[Dataset items]
=-=-=-=-=
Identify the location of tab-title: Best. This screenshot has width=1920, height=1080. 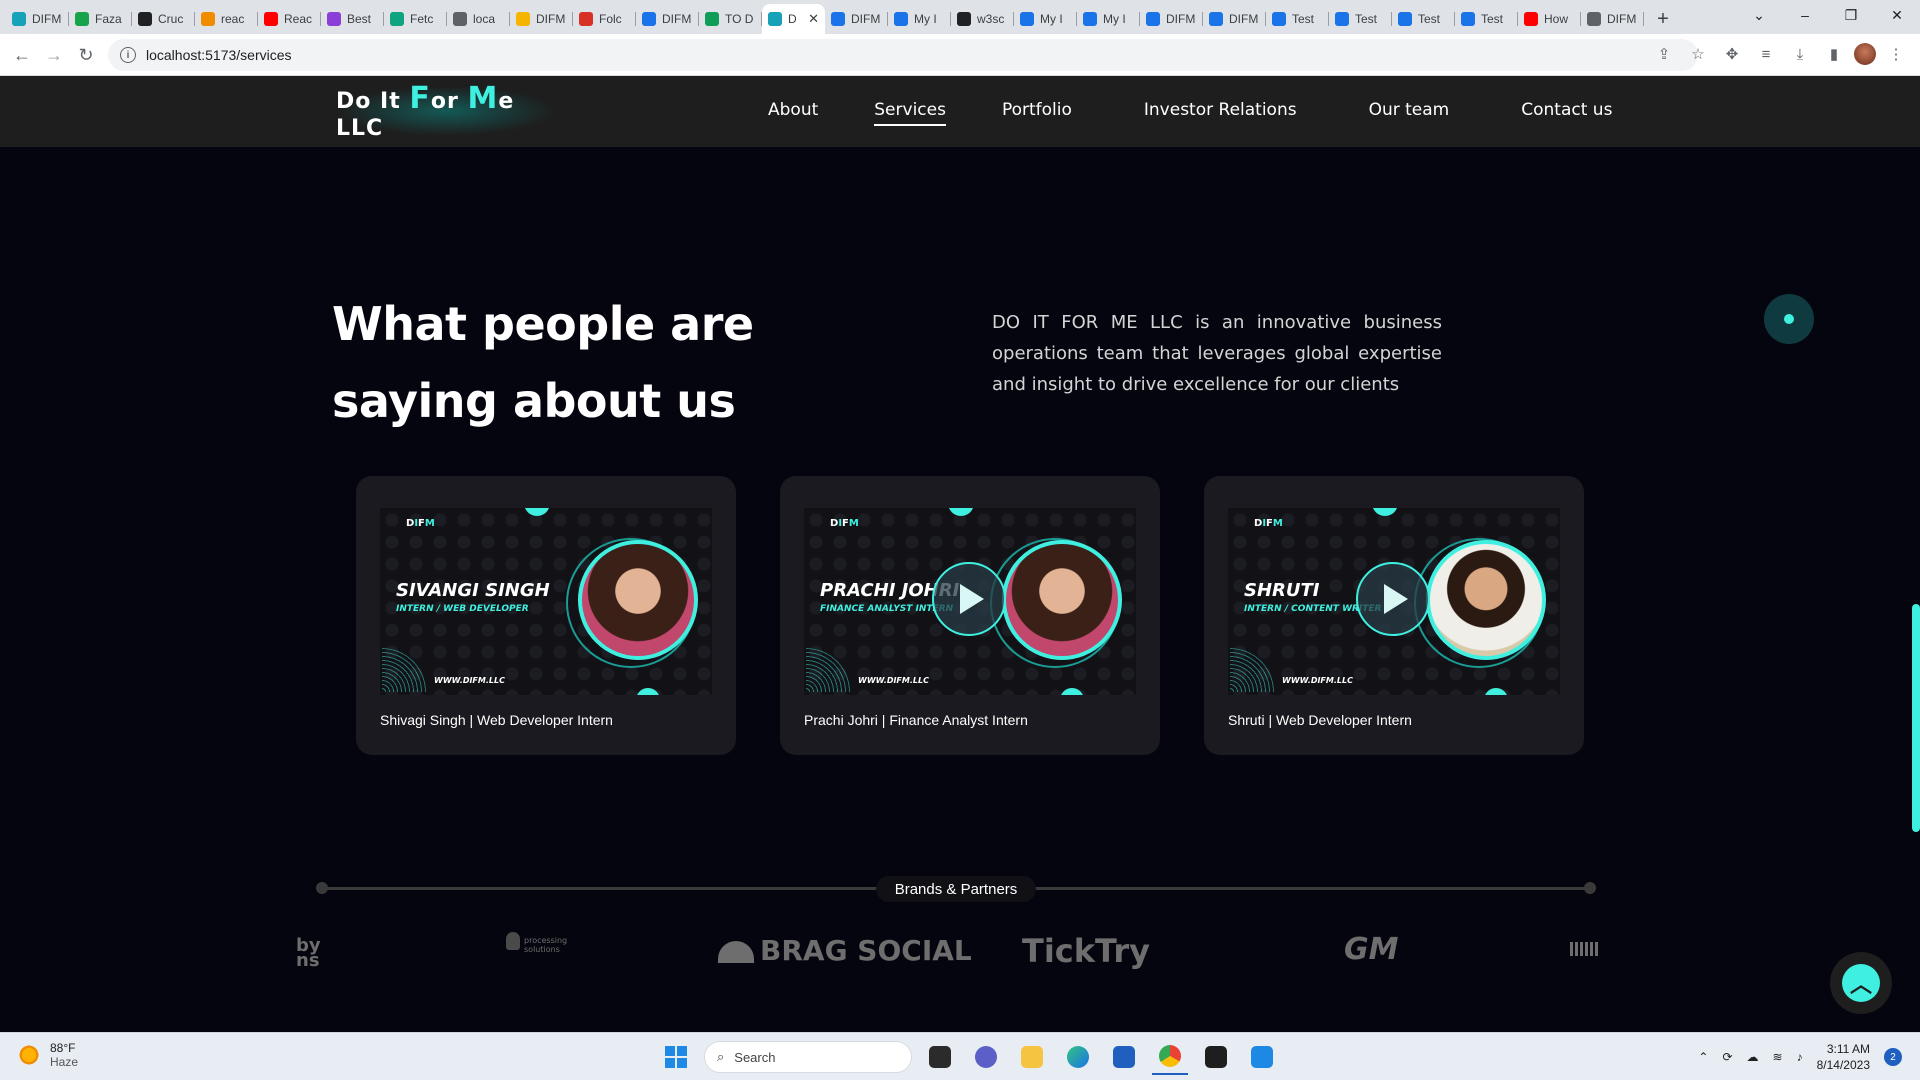
(360, 19).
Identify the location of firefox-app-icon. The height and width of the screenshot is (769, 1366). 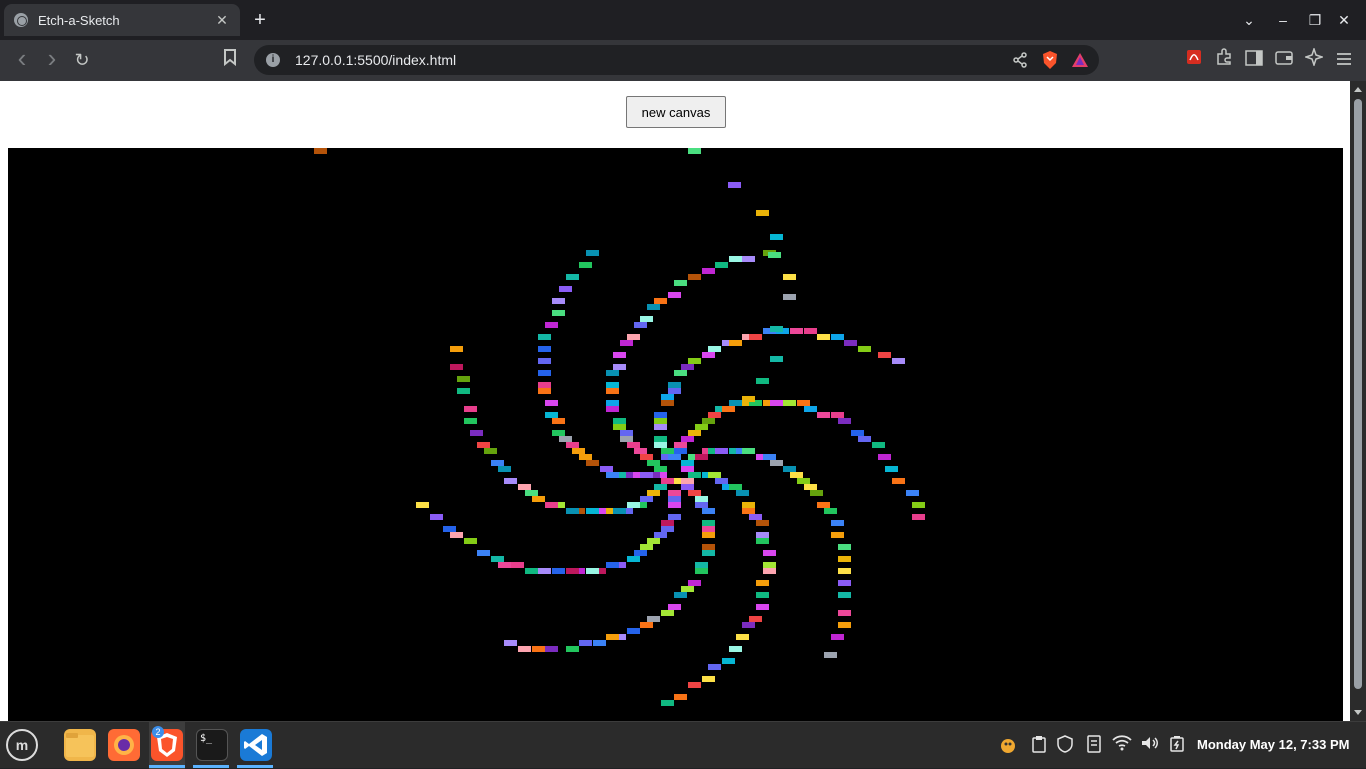
(124, 745).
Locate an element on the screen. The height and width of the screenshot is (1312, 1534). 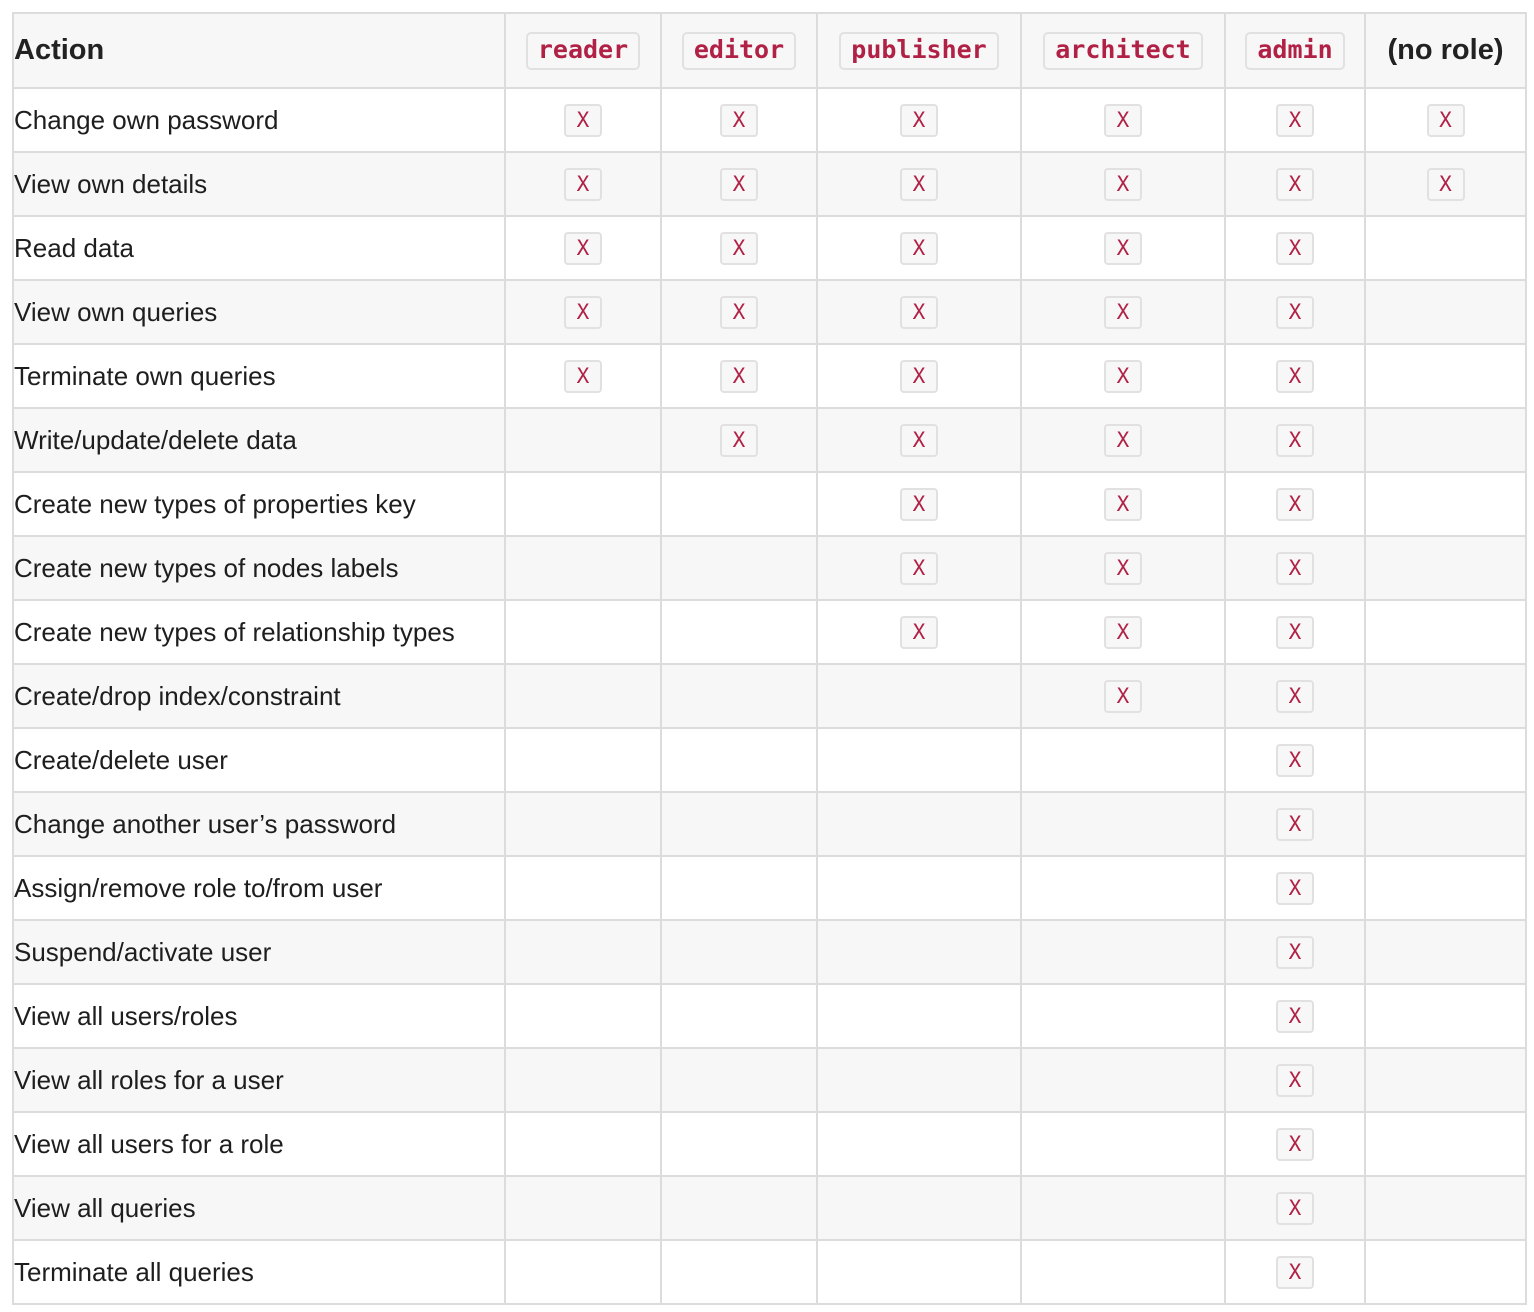
table-row: Read data X X X X X is located at coordinates (770, 248).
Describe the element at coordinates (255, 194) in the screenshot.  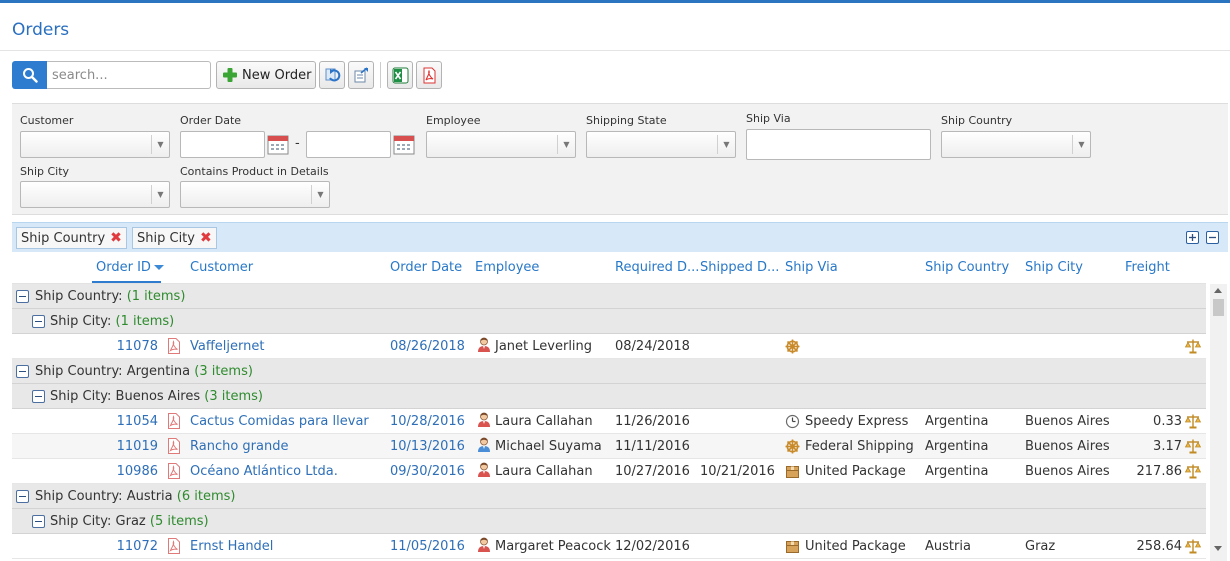
I see `contains-product-select: ▼` at that location.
=-=-=-=-=
**Try it:** Reproduce all of the items above word for word, omitting the pictures.

**Exercise result:**
Identify the location of tab-title: Best. This screenshot has width=1920, height=1080. 
(360, 19).
Identify the location of firefox-app-icon. The height and width of the screenshot is (769, 1366). 
(124, 745).
Locate an element on the screen. The height and width of the screenshot is (1312, 1534). 
table-row: Read data X X X X X is located at coordinates (770, 248).
Describe the element at coordinates (255, 194) in the screenshot.  
I see `contains-product-select: ▼` at that location.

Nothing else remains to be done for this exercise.